According to the perceptron convergence theorem, if the data is linearly separable, applying the perceptron learning rule repeatedly will eventually converge to the weights of the separating hyperplane (in a finite number of steps). The interested reader can find a formal proof of this theorem in this paper.

The Perceptron Learning Algorithm

In practice, it may take long time for the perceptron learning process to converge (i.e., reach zero errors on the training set). Furthermore, the data itself may not be linearly separable, in which case the algorithm may never terminate. Therefore, we need to limit the number of training epochs by some predefined parameter. If the perceptron achieves zero errors on the training set before this number is reached, we can stop its training earlier.

The perceptron learning algorithm is summarized in the following pseudocode:

Note that the weights are typically initialized to small random values in order to break the symmetry (if all the weights were equal, then the output of the perceptron would be constant for every input), while the bias is initialized to zero.

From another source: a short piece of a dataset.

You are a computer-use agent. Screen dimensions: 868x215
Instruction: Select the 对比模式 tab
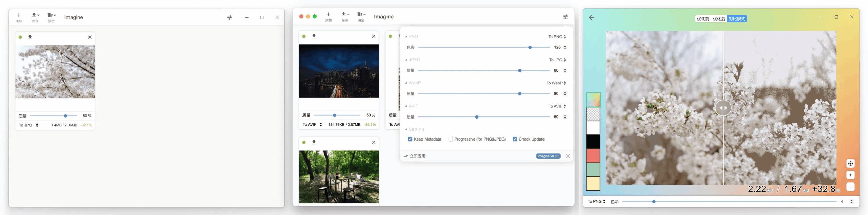[x=737, y=19]
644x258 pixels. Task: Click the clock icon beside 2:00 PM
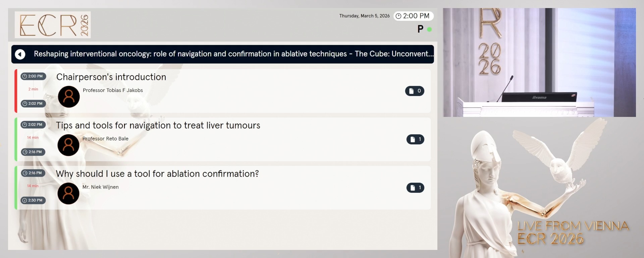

Example: Learning the Majority Function

For example, let’s see how the perceptron learning algorithm can be used to learn the majority function of three binary inputs. The majority function is a function that evaluates to true (1) when half or more of its inputs are true and to false (0) otherwise.

The training set of the perceptron includes all the 8 possible binary inputs:

The training set for the majority function
The training set for the majority function

In this example we will assume that the initial weights and bias are 0, and the learning rate is α = 0.5.

Let’s track the weight updates during the first epoch of training. The first sample presented to the perceptron is x = (0, 0, 0). The net input of the perceptron in this case is: z = wx + b = 0 × 0 + 0 × 0 + 0 × 0 + 0 = 0. Therefore, its output is o = 1 (remember that the step function outputs 1 whenever its input is ≥ 0). However, the target label in this case is y = 0, so the error made by the perceptron is yo = -1.

According to the perceptron learning rule, we update each weight wᵢ by adding to it α(y – o)xᵢ = -0.5xᵢ. Since all the inputs are 0 in this case, except for the bias neuron (_x_₀ = 1), we only update the bias to be -0.5 instead of 0.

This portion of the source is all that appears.